Currently, Google has over 60 different privacy policies which cover its plethora of services. From March 1, 2012 it wants to amalgamate them into a single policy - ostensibly to improve services and simplify understanding, albeit with an acknowledged side benefit of increasing revenue from targeted ads.

The changes have been widely broadcast by Google across many of its services, with pop-ups, emails and other notifications.

However, the EU has now asked the company to consider changing the date of the policy's implementation, fearing that changes to such widely used and comprehensive services could have ramifications for data protection.

In a letter to Page, Jacob Kohnstamm of the Article 29 Working Party called for a "pause" to allow the French data protection body to investigate the changes.

"On behalf of the Article 29 Working Party I would like to inform you that we are aware of the upcoming change in your privacy policy," writes Kohnstamm.

"Given the wide range of services you offer, and popularity of these services, changes in your privacy policy may affect many citizens in most or all of the EU member states.

"We wish to check the possible consequences for the protection of the personal data of these citizens in a coordinated procedure. We have therefore asked the French data protection authority, the CNIL, to take the lead.
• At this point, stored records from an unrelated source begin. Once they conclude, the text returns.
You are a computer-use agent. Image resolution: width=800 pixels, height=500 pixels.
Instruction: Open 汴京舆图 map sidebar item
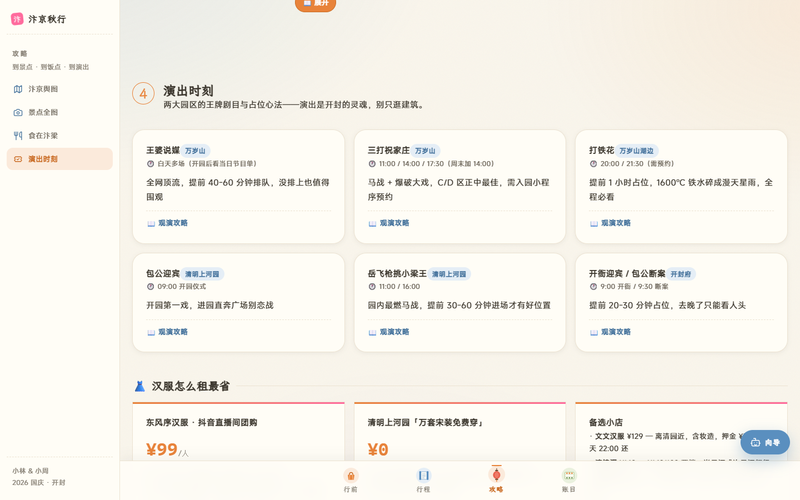[x=60, y=89]
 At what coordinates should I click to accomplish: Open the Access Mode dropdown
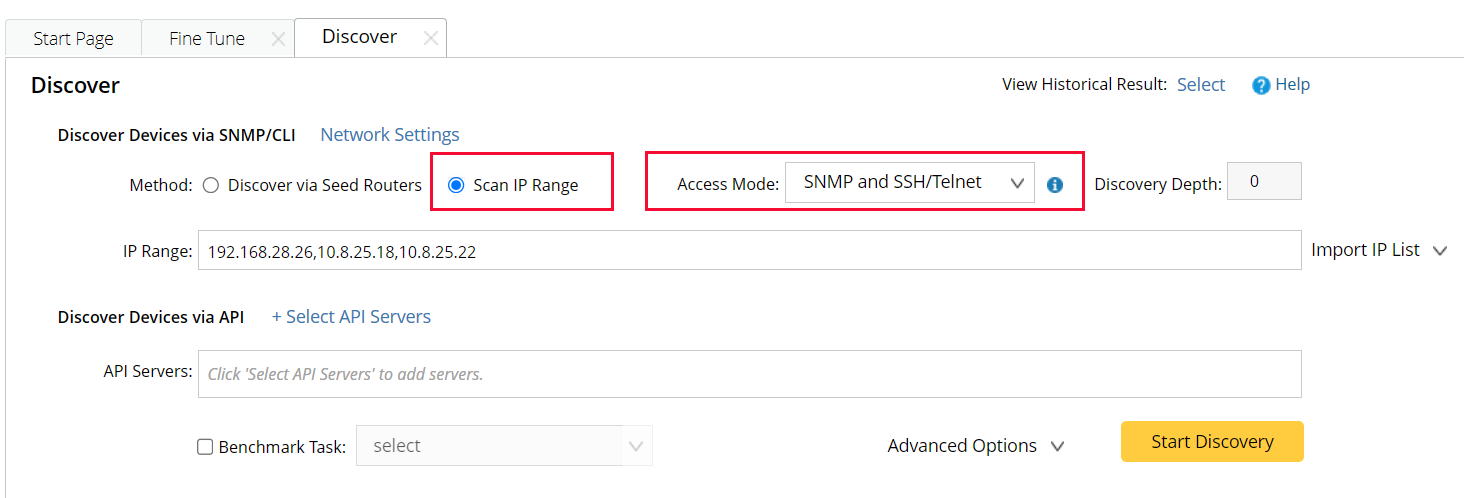click(x=908, y=182)
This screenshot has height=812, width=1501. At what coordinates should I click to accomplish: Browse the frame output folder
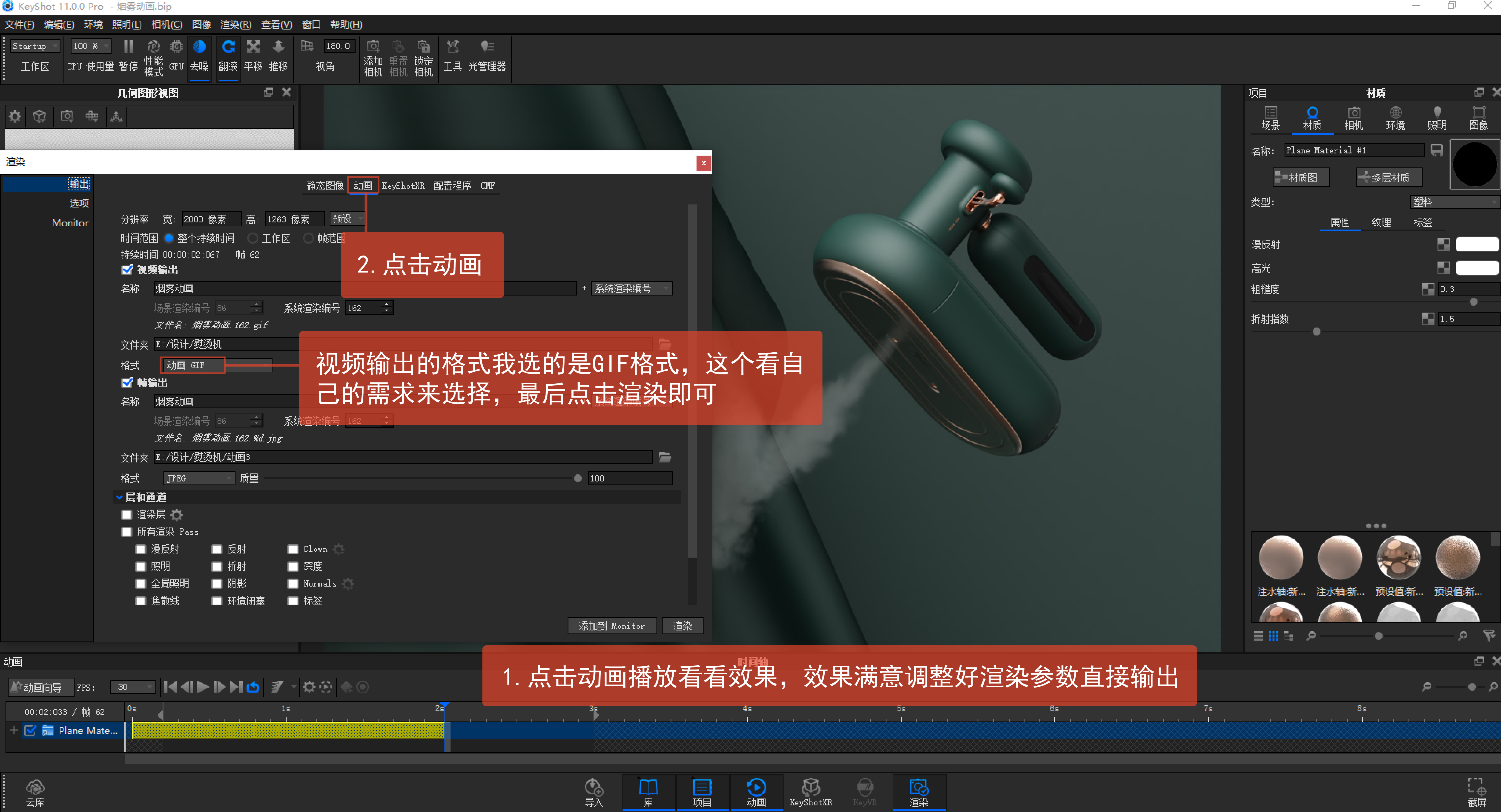pos(665,457)
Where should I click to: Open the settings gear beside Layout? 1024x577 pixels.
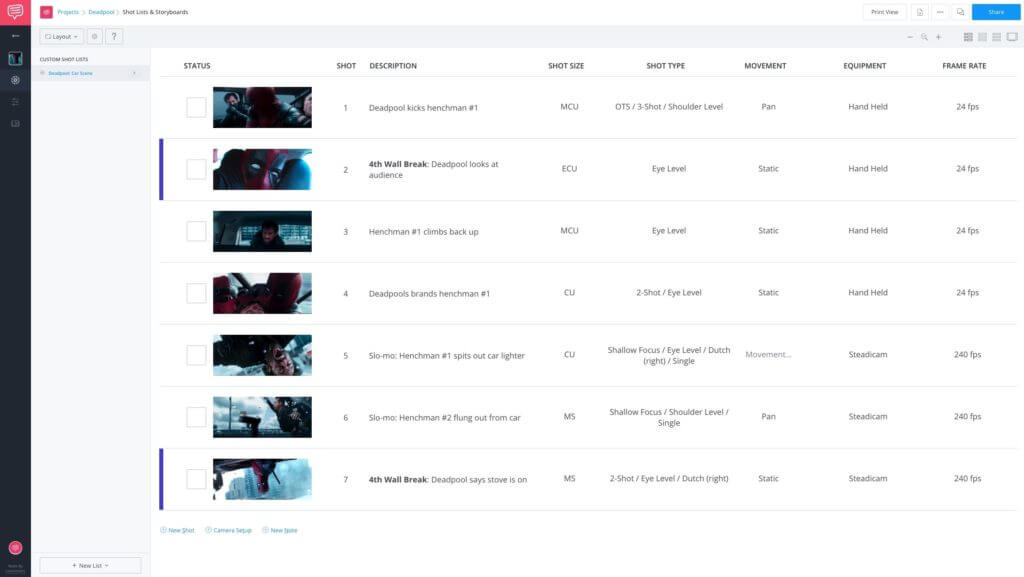95,36

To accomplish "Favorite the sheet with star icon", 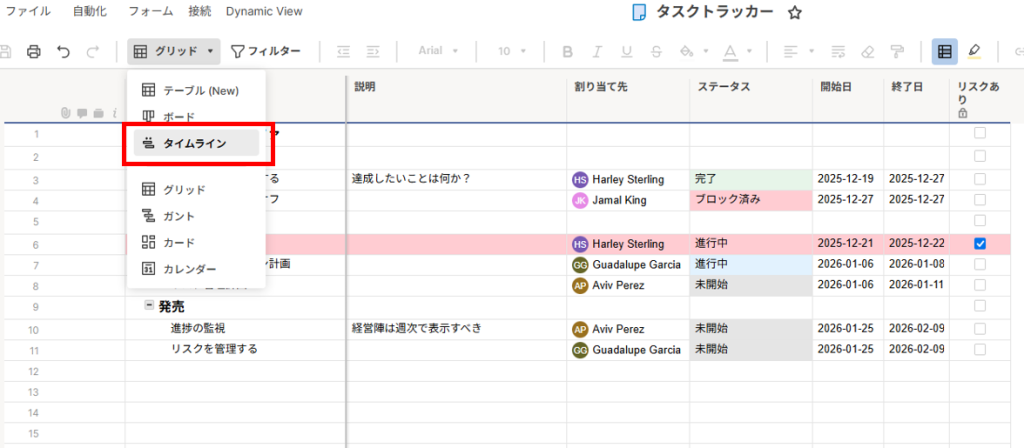I will pyautogui.click(x=795, y=13).
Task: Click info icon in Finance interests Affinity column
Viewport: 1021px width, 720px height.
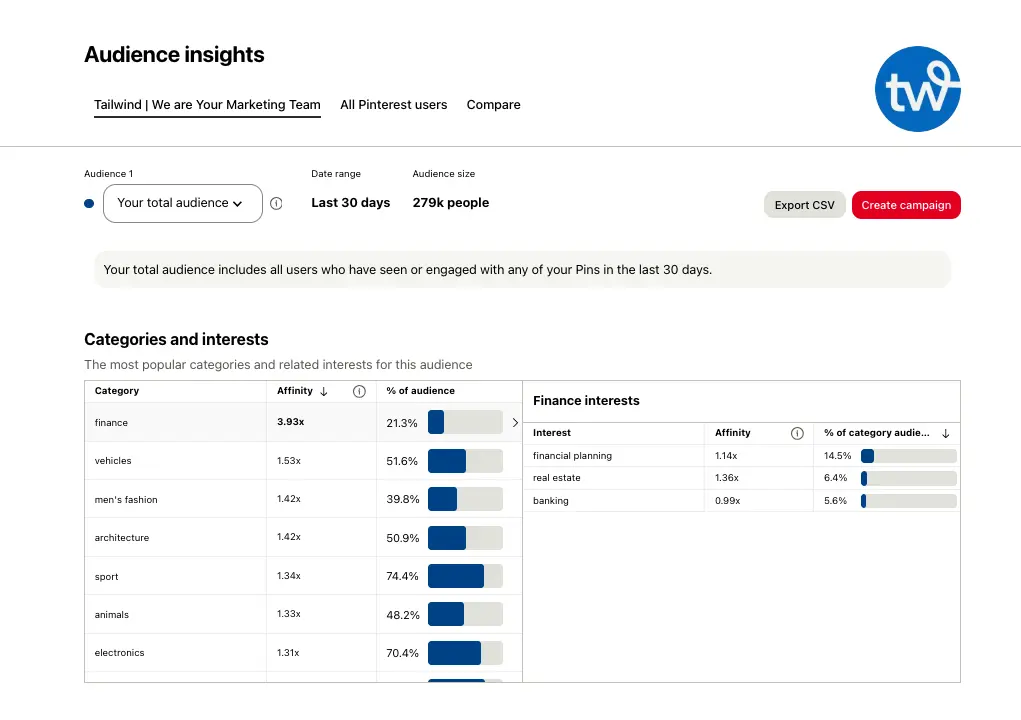Action: point(797,433)
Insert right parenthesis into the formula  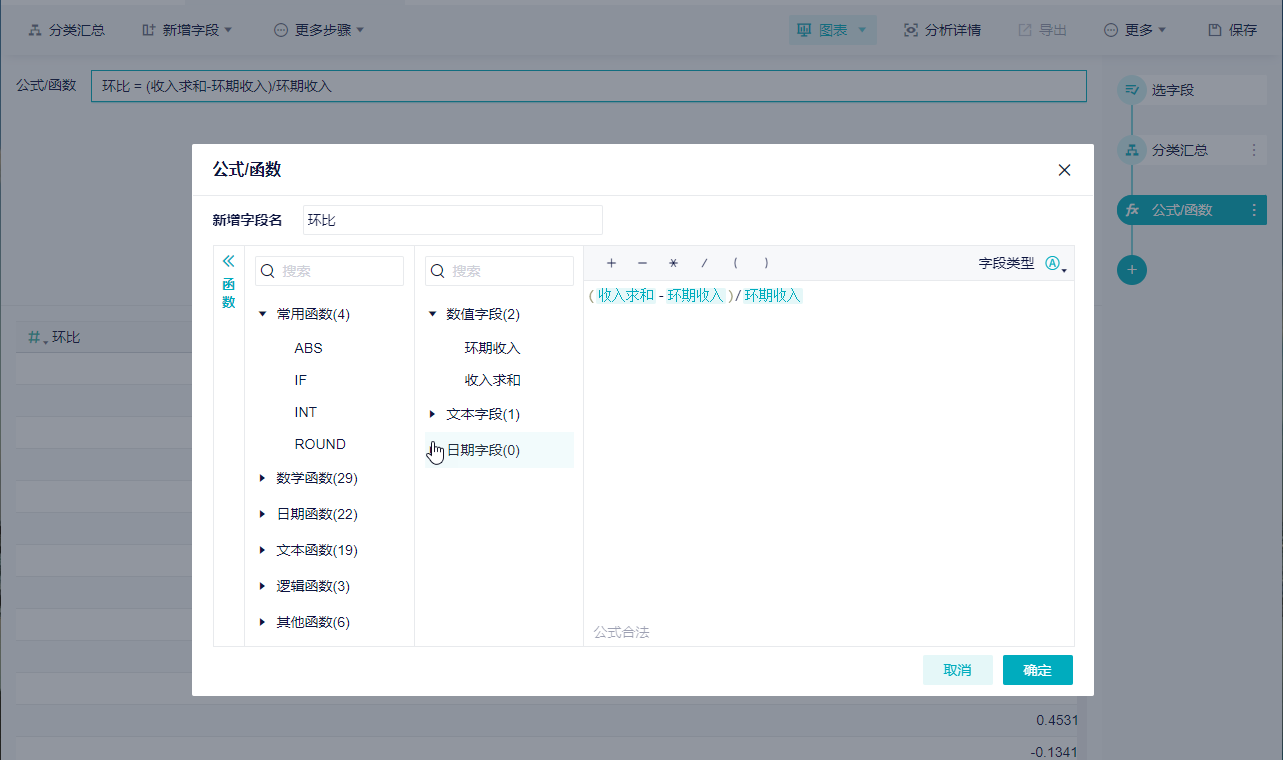coord(766,263)
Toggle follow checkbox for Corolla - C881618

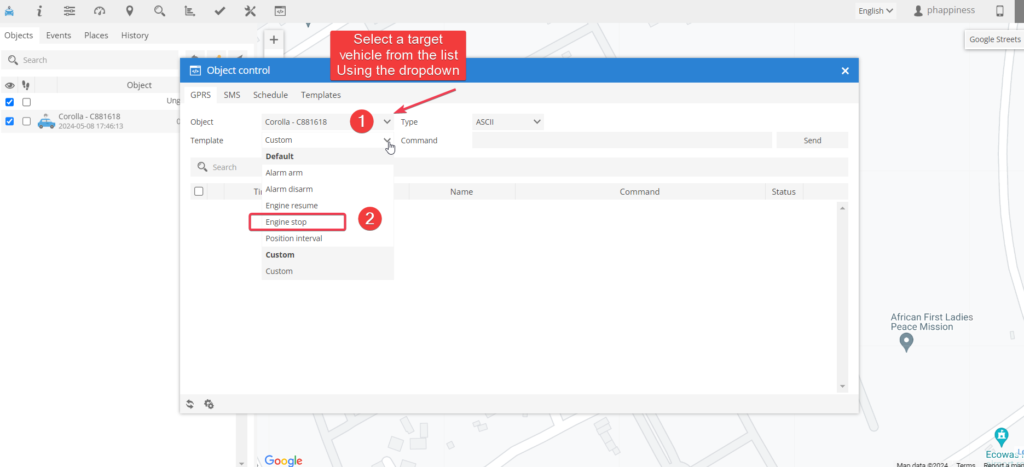[x=27, y=121]
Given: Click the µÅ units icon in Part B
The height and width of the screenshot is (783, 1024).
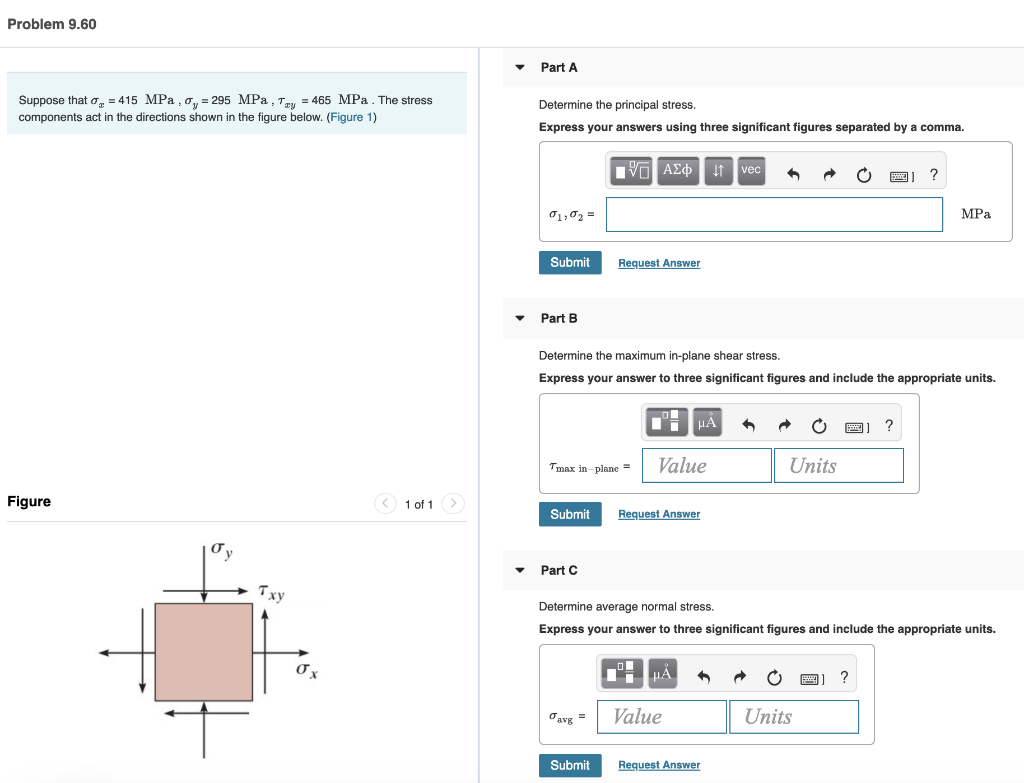Looking at the screenshot, I should (706, 421).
The CNIL has kindly accepted this task and will be your point of contact for the data protection authorities in the EU.

"In light of the above, we call for a pause in the interests of ensuring that there can be no misunderstanding about Google's commitments to information rights of their users and EU citizens, until we have completed our analysis."

Google has so far resisted the call, claiming that "delaying the policy would cause significant confusion," for users.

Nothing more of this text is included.